I don't think CrowdStrike bears much of the fault here. I recall this similar thing happening with Norton in the early 2000's and many others since then.
phone_book|1 year ago
https://www.reddit.com/r/crowdstrike/comments/1e6vmkf/bsod_e...
Quote: "Multiple sensor versions apparently. I checked we haven't received a sensor update since the 13th so it must be something else they're updating to cause it. So much for our Sensor Update Policies avoiding things like this..."

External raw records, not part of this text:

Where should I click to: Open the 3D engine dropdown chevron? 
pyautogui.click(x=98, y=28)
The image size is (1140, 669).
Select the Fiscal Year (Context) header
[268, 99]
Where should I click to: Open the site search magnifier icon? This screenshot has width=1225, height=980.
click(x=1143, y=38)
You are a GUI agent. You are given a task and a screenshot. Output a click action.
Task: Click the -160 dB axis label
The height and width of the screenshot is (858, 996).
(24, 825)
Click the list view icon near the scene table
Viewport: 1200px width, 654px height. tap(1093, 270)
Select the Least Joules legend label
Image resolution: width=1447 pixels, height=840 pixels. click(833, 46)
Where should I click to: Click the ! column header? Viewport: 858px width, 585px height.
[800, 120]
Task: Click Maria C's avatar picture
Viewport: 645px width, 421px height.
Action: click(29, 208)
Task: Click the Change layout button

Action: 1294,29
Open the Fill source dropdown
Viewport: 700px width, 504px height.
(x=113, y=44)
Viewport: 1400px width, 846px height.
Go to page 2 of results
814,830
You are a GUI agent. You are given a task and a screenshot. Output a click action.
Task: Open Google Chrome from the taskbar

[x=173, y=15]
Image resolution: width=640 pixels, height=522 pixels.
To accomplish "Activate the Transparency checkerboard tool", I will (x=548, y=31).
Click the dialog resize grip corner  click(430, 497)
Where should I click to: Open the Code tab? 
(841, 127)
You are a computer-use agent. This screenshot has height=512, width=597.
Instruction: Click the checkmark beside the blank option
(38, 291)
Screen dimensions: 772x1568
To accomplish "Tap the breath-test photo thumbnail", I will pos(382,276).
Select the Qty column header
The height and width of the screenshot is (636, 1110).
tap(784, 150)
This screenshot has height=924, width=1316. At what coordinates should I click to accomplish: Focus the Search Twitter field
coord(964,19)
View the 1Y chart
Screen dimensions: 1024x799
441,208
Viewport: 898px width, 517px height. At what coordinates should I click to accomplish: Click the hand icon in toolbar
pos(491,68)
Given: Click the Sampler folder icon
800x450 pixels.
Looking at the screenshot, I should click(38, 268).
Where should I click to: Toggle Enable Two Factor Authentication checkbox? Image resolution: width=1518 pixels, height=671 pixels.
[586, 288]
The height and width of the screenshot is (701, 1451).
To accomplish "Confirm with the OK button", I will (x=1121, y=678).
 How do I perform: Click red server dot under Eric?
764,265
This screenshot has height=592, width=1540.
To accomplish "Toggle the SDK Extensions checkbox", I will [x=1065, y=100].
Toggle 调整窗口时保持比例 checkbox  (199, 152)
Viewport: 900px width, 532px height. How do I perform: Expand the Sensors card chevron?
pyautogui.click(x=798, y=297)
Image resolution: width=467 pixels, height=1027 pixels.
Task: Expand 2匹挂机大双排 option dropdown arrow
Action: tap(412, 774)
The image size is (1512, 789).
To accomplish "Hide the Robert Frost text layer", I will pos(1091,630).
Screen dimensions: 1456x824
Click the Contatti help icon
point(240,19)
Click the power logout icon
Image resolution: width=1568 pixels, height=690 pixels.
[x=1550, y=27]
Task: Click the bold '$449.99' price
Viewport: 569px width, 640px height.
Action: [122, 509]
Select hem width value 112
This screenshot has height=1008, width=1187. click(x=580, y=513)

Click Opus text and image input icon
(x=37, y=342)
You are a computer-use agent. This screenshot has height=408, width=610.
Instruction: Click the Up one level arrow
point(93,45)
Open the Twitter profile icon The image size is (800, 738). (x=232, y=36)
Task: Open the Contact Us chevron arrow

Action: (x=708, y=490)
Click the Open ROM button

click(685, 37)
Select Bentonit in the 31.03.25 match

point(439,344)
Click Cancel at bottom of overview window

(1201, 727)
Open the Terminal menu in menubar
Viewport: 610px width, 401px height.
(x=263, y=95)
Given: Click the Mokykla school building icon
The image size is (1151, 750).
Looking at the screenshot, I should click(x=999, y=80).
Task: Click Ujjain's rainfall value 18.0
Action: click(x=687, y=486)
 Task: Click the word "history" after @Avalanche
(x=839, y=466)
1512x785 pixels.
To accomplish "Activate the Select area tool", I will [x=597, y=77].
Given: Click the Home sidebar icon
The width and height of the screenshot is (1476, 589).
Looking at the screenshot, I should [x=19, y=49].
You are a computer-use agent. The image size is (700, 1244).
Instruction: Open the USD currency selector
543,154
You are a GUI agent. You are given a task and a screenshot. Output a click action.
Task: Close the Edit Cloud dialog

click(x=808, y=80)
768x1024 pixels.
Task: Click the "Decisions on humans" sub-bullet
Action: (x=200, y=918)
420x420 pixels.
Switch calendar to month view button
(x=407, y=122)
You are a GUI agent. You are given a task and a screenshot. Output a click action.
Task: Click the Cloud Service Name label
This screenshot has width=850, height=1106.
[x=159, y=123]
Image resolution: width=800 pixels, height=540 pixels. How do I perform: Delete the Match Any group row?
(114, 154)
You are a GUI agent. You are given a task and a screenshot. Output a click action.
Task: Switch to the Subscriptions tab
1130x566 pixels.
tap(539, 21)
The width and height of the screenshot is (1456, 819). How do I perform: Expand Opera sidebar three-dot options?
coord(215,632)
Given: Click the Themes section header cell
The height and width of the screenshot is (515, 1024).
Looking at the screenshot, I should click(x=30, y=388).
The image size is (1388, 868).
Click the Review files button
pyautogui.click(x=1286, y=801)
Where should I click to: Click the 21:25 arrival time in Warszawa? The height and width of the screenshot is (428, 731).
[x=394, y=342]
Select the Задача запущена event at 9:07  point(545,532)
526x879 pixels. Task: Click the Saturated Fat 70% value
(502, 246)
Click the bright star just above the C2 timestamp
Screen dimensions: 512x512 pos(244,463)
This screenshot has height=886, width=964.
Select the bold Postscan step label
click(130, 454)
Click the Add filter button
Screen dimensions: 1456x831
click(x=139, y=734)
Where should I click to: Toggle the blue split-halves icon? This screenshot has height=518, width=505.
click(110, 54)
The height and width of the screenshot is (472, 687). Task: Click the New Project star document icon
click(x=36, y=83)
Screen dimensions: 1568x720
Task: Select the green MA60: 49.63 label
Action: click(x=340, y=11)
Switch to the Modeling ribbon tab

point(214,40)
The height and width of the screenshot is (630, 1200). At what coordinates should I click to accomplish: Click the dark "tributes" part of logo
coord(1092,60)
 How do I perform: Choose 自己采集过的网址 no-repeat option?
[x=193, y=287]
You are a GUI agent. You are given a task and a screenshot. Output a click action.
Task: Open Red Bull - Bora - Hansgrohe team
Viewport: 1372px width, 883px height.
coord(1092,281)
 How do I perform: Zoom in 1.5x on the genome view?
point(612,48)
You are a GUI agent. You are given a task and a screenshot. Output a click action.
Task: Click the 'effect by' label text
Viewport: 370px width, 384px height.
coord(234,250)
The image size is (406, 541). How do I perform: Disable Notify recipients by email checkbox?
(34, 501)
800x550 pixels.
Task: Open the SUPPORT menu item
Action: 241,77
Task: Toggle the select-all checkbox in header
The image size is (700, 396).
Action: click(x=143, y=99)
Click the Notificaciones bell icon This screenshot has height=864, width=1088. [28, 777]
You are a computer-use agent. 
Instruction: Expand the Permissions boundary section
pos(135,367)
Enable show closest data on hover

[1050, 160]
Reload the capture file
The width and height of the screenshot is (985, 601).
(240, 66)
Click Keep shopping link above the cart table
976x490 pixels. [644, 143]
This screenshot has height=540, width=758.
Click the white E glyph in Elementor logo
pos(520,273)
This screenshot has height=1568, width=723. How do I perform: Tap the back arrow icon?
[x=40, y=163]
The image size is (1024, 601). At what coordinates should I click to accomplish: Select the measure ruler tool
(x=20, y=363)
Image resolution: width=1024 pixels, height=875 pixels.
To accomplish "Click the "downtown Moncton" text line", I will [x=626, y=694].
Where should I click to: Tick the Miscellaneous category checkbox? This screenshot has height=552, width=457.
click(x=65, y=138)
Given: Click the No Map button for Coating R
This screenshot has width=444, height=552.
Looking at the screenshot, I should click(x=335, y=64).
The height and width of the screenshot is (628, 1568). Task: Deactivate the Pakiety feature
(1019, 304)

Edit to add: Based on the Reddit comment and this thread, https://news.ycombinator.com/item?id=41004103, I would put this on CrowdStrike doing something that was unavoidable by the customer (CrowdStrike could have avoided this). But maybe there are some customer settings that could have prevented this.
wobfan|1 year ago
I install software -> PC crashes and can't recover itself -> it's the Software's fault. Sure, I could have prevented it, but this doesn't change who's at fault.
observationist|1 year ago
Crowdstrike deployed a flawed update resulting in widespread harm. They are responsible for that harm. Companies failing to mitigate that harm through responsible preventive practices are also at fault.
Nothing will change. The people in charge of purchasing and deploying enterprise scale kabuki security software like this aren't interested in accountability or real world efficacy, it's entirely about crafting a narrative sufficient to remain employed. The game isn't security or practicality - box checkers gotta check boxes.